Work to be completed →
Please reproduce verbatim the lines below, from the first through the one with "Task: Open 4K Video to MP3".

Collected data →
■ ■ ■ ■ ■ ■ ■

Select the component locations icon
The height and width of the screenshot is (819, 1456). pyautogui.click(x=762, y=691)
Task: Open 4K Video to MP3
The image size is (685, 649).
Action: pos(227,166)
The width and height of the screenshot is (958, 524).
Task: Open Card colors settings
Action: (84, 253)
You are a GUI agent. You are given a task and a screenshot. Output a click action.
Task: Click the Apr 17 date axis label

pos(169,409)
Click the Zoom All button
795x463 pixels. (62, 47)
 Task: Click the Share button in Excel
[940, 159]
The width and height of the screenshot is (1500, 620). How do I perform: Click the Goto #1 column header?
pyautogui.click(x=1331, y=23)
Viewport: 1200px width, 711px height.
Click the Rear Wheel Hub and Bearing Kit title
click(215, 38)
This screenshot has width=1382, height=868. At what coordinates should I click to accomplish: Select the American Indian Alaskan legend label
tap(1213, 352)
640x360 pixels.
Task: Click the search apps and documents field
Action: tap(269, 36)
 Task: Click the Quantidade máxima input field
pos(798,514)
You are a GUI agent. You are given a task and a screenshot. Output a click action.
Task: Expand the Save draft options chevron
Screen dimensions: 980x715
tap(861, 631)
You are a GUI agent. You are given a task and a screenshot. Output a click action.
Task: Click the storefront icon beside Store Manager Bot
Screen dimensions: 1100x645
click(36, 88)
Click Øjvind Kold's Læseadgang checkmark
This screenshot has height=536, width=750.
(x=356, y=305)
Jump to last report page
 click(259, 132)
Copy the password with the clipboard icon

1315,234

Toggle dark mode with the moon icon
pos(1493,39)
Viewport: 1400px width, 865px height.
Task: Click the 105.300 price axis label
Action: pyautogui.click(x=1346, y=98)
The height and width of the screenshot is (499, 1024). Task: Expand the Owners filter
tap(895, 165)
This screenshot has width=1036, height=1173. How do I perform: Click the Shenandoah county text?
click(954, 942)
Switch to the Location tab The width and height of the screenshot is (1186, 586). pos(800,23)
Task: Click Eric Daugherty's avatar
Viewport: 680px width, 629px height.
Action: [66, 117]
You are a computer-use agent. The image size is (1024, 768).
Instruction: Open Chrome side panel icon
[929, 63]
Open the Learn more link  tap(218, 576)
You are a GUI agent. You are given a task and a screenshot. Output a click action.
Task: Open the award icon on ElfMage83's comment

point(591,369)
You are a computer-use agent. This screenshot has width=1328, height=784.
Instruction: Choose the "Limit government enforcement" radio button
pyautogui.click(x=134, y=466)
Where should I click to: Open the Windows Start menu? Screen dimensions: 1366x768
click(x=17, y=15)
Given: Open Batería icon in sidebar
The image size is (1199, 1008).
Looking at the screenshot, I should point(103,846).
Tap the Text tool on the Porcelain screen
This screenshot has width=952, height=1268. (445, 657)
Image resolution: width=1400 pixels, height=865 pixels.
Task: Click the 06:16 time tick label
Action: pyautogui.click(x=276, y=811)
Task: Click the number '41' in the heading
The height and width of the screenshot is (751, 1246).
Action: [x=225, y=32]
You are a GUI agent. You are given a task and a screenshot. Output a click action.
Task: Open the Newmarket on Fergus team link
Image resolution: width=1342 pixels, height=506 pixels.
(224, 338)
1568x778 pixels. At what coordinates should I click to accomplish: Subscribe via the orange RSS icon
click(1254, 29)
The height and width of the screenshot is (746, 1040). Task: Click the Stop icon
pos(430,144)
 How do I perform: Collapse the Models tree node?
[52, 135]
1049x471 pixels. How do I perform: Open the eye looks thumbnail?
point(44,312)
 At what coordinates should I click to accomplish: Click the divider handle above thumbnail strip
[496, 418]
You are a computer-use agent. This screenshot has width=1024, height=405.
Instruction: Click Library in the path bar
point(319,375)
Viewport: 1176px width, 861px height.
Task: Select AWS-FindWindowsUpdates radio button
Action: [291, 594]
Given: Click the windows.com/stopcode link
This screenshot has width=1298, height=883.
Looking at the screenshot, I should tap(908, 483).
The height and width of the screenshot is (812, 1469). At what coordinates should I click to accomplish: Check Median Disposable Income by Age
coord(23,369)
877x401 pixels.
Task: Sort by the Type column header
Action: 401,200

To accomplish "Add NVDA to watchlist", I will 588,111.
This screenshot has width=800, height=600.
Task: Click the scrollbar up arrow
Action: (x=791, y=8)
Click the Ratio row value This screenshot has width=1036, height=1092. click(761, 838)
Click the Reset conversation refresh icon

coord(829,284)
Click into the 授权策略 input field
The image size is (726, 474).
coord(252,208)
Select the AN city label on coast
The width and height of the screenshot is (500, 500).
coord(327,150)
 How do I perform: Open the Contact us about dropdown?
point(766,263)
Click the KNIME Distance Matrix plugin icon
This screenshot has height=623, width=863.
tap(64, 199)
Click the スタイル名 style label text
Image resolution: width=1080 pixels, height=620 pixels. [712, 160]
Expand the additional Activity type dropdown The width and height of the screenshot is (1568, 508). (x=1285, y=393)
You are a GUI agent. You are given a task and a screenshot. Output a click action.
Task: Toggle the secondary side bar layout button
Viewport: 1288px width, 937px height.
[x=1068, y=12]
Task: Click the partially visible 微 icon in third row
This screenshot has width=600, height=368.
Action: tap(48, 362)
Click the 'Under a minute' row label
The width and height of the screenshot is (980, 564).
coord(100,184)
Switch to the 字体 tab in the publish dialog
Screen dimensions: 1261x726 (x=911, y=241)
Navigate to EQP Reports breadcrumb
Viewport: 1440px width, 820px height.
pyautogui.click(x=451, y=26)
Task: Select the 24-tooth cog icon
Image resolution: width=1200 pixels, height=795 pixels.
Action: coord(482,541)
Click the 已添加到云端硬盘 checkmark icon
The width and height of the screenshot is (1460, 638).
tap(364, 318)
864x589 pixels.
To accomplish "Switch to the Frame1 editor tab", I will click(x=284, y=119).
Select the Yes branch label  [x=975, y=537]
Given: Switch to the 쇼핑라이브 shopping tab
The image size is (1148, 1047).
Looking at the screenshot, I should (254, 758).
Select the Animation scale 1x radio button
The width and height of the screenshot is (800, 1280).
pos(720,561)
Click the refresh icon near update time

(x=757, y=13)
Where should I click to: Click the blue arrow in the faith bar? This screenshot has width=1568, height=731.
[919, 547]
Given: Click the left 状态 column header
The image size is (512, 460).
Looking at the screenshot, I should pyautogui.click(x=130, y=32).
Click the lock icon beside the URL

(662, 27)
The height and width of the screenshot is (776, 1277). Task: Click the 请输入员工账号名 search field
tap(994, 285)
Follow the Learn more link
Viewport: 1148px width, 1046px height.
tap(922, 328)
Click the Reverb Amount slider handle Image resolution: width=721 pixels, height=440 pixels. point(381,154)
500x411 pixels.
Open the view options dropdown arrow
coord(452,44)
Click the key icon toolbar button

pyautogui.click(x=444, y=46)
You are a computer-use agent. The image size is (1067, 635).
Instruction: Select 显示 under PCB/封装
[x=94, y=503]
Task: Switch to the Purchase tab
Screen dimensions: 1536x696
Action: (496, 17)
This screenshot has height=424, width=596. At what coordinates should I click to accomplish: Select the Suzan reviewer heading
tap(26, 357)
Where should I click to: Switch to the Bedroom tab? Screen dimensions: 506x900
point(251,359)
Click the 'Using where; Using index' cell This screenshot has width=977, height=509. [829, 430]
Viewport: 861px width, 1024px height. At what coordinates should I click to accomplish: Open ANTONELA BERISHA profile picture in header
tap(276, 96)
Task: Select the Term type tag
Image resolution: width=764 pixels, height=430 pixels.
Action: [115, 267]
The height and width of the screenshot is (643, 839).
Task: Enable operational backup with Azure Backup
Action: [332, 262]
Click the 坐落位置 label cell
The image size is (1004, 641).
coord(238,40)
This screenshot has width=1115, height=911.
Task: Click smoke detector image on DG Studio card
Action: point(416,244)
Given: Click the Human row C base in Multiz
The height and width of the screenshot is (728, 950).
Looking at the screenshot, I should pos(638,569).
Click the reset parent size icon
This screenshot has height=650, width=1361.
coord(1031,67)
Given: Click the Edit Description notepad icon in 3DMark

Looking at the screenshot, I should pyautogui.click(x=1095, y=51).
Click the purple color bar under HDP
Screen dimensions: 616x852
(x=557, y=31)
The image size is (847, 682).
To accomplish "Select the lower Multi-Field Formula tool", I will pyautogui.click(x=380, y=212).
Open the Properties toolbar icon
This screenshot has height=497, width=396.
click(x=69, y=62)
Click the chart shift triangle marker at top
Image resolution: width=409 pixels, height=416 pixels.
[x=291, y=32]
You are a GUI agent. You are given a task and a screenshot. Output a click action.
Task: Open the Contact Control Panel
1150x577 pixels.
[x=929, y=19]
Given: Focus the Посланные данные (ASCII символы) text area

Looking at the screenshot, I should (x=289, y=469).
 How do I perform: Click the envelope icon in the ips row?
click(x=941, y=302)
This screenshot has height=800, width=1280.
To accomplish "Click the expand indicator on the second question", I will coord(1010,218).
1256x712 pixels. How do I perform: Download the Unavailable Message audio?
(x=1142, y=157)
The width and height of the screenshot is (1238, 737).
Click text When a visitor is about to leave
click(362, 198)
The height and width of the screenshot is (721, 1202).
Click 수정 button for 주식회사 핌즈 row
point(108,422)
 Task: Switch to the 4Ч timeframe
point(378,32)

■ ■ ■ ■ ■ ■ ■

Answer →
Select the component locations icon
The height and width of the screenshot is (819, 1456). pyautogui.click(x=762, y=691)
Task: Open 4K Video to MP3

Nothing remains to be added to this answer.